한편, 특정 단백질 또는 유전자 바이오마커에 관련된 국내특허로서 등록특허 제10-0892587호가 공지되어 있는 바, 이에는 대장암 특이적인 유전자의 메틸화된 프로모터를 함유하는 진단키트가 개시된 바 있다. 또, 국내등록특허 제10-1212024호에는 뉴클레오티드 서열로 코딩되는 단백질에 결합하는 항체를 포함하는 키트가 개시된 바 있다. 그리고 국내등록특허 제10-113605호에는 장암 특이적 마커유전자의 메틸화 검출키트가 개시된 바 있다. 이 밖에도 국내공개특허 제10-2011-0126570호에는 2개 이상의 유전자 조합으로 구성된 복합마커가 개시된 바 있다. 그러나 상기문헌 어디에도 대장용종에서 대장암으로 진행하는 동안 특이적으로 조절되는 본 발명의 단백질들은 개시되거나 암시된 바 없다.

따라서 본 발명의 목적은 종양생성 및 종양진행의 기저에 있는 분자적 매커니즘에 대한 이해를 통하여 대장용종에서 대장암으로의 진단용 단백질체 및 사이토카인 혈장 바이오마커를 제공하는 데 있다.

본 발명의 상기 목적은 대장용종 환자들과 대장암 환자들 사이에 차등발현되는 사이토카인 및 케모카인을 생물학적 정량기술을 이용하여 프로파일하고, 2D 전기영동과 질량분석법을 이용한 혈장단백질들의 비교를 통하여 단백질체 분석을 수행함으로써 달성하였다.

************

**해야 할 일:** 대장암 바이오마커에 관한 글에서 "한편, 특정 단백질 또는"에서 시작해 "개시되거나 암시된 바 없다."까지 이어지는 부분을 한 글자도 바꾸지 말고 뽑아 적으세요.

************

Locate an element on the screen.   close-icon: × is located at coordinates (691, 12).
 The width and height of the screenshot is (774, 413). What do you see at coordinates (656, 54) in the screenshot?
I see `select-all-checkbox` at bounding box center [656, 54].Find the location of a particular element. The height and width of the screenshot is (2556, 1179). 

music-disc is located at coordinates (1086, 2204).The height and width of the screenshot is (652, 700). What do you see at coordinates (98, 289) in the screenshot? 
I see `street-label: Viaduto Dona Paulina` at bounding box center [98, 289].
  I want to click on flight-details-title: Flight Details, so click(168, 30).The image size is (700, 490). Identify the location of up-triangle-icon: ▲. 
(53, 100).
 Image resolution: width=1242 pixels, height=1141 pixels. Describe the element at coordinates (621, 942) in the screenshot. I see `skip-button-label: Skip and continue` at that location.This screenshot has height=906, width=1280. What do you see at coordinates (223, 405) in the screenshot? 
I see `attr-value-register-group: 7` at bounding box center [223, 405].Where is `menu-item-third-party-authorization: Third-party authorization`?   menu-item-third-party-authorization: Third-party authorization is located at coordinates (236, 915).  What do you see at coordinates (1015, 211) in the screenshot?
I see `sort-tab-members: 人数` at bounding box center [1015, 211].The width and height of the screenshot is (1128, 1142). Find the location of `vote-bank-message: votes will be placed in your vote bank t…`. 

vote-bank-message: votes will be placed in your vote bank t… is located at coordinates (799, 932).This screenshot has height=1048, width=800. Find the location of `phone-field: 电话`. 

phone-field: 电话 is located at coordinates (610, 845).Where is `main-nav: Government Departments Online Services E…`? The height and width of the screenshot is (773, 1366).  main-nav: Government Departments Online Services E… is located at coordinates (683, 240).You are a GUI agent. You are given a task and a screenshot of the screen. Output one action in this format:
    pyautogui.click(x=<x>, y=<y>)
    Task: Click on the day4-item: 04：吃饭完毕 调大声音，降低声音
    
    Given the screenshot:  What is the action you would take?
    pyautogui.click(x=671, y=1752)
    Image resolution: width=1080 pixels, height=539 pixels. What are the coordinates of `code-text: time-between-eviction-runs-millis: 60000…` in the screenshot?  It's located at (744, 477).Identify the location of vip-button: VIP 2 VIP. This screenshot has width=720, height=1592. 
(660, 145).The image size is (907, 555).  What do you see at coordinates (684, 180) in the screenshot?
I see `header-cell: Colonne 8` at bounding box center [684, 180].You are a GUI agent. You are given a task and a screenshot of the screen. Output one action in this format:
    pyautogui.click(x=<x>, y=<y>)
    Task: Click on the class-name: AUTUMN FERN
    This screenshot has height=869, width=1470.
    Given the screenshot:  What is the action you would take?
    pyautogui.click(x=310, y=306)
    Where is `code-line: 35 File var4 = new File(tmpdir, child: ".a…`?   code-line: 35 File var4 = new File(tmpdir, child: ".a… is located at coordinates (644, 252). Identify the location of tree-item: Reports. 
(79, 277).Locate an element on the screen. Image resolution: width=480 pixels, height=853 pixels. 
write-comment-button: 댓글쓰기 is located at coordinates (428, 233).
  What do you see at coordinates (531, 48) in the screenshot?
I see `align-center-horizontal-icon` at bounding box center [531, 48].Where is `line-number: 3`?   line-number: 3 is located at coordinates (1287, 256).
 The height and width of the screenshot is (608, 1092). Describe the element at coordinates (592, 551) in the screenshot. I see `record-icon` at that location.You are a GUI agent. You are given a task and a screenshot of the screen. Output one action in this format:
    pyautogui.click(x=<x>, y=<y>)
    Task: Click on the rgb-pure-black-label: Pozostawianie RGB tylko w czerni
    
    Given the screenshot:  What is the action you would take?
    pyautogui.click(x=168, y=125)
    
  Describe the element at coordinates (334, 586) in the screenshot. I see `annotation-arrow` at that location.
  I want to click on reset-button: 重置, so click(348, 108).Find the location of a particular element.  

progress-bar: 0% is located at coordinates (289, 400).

************

**이 문제 답:**
한편, 특정 단백질 또는 유전자 바이오마커에 관련된 국내특허로서 등록특허 제10-0892587호가 공지되어 있는 바, 이에는 대장암 특이적인 유전자의 메틸화된 프로모터를 함유하는 진단키트가 개시된 바 있다. 또, 국내등록특허 제10-1212024호에는 뉴클레오티드 서열로 코딩되는 단백질에 결합하는 항체를 포함하는 키트가 개시된 바 있다. 그리고 국내등록특허 제10-113605호에는 장암 특이적 마커유전자의 메틸화 검출키트가 개시된 바 있다. 이 밖에도 국내공개특허 제10-2011-0126570호에는 2개 이상의 유전자 조합으로 구성된 복합마커가 개시된 바 있다. 그러나 상기문헌 어디에도 대장용종에서 대장암으로 진행하는 동안 특이적으로 조절되는 본 발명의 단백질들은 개시되거나 암시된 바 없다.